The Science of Sprouting

Food shouldn’t be a calculus of chemicals. We believe in basic math: Add together a few select veganic grains, cultivated naturally and honestly. Multiply the nutrition, the flavor, the memories.

Lately, though, we’ve come upon some cool equations that have us intrigued. They’re part of a recent study that confirmed the remarkable benefits of sprouting. Among the densely packed data from “Phytic Acid in Cereal Grains” (Coulibaly et al., American Journal of Plant Nutrition and Fertilization Technology), a key finding is that sprouting is highly effective in reducing the amount of phytic acid in grains and seeds.

That’s important because the researchers identify phytic acid as the dietary villain of the study, a compound that limits digestibility and prevents maximum absorption of vitamins and minerals.

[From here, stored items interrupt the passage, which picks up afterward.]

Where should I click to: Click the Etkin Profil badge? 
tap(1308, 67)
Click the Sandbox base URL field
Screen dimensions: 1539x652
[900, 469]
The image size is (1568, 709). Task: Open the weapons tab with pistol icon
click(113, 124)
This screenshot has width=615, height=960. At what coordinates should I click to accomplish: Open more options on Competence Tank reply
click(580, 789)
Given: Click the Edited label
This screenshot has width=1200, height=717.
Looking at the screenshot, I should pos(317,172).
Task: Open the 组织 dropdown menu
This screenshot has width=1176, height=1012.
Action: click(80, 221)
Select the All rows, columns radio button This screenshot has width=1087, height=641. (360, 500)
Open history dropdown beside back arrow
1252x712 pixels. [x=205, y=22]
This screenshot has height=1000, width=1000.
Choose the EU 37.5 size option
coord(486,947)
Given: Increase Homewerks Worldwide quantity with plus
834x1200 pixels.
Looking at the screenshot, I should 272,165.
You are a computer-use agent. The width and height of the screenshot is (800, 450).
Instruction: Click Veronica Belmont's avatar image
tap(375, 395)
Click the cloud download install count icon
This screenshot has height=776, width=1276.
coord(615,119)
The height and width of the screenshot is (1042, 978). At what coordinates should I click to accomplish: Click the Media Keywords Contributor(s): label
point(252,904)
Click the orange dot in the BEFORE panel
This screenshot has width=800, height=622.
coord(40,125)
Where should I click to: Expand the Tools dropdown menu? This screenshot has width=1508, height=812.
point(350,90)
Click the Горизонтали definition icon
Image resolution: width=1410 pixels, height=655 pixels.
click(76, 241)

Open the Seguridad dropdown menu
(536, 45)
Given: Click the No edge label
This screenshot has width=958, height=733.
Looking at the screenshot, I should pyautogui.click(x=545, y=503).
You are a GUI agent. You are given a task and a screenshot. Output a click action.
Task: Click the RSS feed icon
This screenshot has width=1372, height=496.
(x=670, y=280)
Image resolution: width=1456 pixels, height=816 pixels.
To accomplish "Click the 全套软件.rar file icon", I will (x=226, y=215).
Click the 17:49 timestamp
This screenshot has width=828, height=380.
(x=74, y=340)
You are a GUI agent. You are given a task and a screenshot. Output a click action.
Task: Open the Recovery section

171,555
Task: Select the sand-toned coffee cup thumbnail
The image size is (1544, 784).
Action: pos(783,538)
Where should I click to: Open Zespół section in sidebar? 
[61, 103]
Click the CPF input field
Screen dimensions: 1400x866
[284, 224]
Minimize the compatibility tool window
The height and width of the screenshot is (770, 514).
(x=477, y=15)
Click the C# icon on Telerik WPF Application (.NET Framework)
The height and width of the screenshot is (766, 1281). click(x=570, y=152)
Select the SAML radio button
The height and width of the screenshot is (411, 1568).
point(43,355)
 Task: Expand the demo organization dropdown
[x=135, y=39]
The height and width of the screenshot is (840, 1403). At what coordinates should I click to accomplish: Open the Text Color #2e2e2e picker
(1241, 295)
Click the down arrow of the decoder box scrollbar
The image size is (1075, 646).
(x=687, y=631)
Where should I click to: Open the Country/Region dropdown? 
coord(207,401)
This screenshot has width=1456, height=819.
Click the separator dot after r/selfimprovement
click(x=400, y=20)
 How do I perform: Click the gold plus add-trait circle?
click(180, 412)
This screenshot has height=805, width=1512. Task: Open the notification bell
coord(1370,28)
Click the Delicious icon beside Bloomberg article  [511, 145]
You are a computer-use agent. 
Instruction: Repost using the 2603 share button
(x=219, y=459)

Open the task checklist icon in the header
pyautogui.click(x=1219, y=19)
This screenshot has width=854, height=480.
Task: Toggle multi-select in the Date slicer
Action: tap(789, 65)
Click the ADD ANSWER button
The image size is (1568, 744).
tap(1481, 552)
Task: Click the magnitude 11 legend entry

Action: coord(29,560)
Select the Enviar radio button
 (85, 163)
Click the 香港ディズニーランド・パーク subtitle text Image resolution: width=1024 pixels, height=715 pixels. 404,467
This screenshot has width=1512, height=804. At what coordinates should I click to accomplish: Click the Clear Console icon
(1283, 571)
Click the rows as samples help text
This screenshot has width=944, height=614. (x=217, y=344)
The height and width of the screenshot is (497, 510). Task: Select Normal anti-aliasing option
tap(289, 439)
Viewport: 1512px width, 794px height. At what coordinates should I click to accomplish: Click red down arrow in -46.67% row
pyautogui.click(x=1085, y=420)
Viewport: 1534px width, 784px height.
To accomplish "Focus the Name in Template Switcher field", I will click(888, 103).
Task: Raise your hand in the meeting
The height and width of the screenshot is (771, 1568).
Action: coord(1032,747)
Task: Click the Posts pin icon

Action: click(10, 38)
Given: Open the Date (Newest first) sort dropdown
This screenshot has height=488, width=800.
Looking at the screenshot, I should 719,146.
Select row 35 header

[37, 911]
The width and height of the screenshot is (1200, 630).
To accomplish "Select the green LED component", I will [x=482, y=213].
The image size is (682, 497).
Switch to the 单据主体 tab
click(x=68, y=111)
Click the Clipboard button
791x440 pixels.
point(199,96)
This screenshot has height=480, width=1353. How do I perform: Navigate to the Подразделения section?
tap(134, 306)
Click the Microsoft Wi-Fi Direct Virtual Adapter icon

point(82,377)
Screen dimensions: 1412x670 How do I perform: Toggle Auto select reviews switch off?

According to the authors: “Phytic acid in grains represents a serious problem in our diets. Phytic acid blocks absorption of not only of phosphorus but also other minerals such as calcium, magnesium, iron and zinc. It also negatively affects the absorption of lipids and protein because phytic acid inhibits enzymes that we need to digest our food such as pepsin (which helps break down protein), amylases (convert starch into sugar for digestion) and trypsin (also used in protein digestion).”

That’s the bad news. Enter sprouting, the study’s dietary superhero:

“Significant amounts of phytic acid will be eliminated in most of sprouted grain products.”

“It appears that once the phytate level has been reduced, such that there is more available phosphorus than phytate in the grain, the food becomes more beneficial . . .  Phytates should be lowered as much as possible for best health, ideally to 25 mg or less per 100 g or to about 0.035% of the phytate containing food eaten. At this level, micronutrient losses are minimized.”

“Germination transforms the appearance of seeds but also their nutritional value. Vitamins synthesized during germination increased by 6 to 10 times compared to their levels in the non-germinated seeds. In germinated seeds, proteins, fats and starches are made more assimilated with the action of endogenous enzymes.”

By the end of the study, sprouting had clearly triumphed over phytic acid, but the English language was still struggling to convey all this important data. And then, suddenly, there was a line that we understood immediately. As an irresistible slice of Sesame Sunflower popped up from our toaster, we read:

“We may also note that germination is causing profound changes in the seed and derivatives, thus giving them a special flavour.”